**Work request**
Below are several records. Retype exactly those lines running from the one with "Given: Click the IP column header" through the one with "1890x474 pixels.", end lines included, and no others.

**Supplied data**
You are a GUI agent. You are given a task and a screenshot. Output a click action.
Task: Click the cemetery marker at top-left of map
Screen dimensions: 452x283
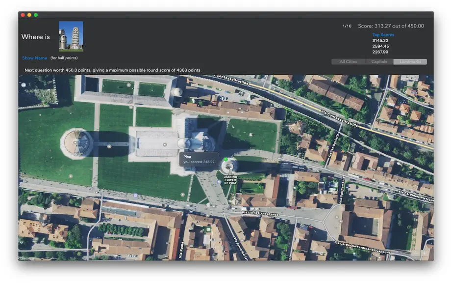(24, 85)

==

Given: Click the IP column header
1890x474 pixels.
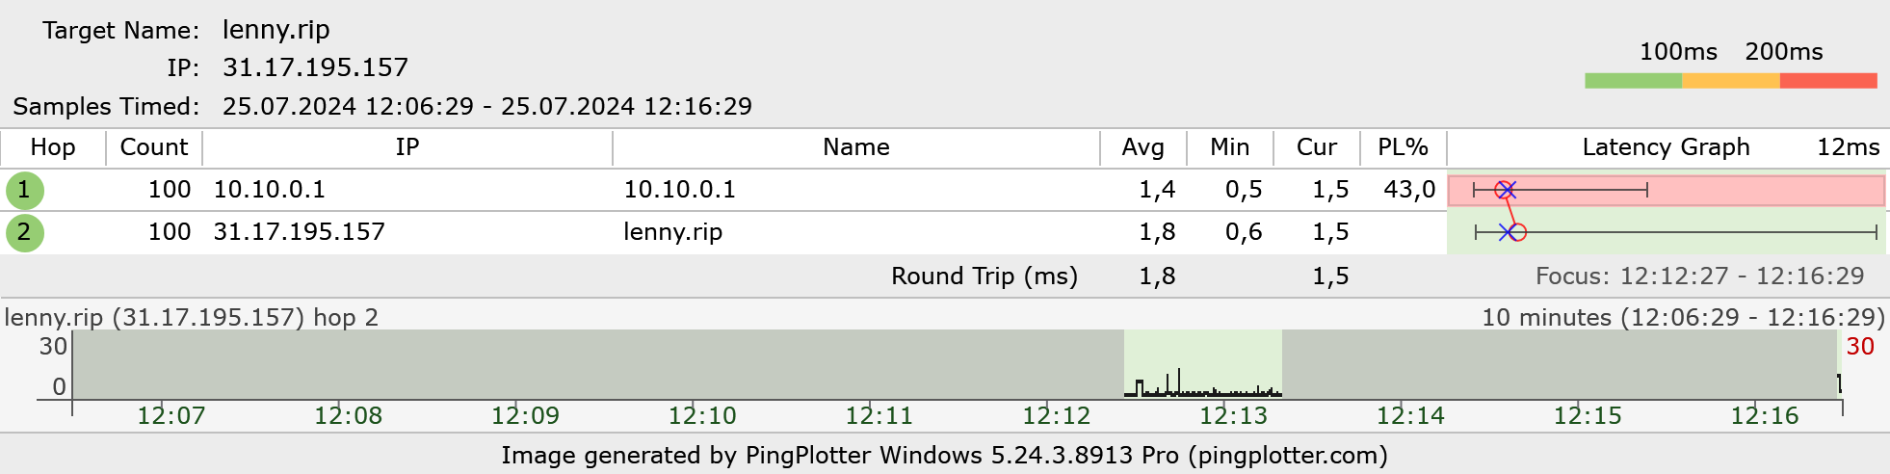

**Response area**
Given: Click the IP column header
1890x474 pixels.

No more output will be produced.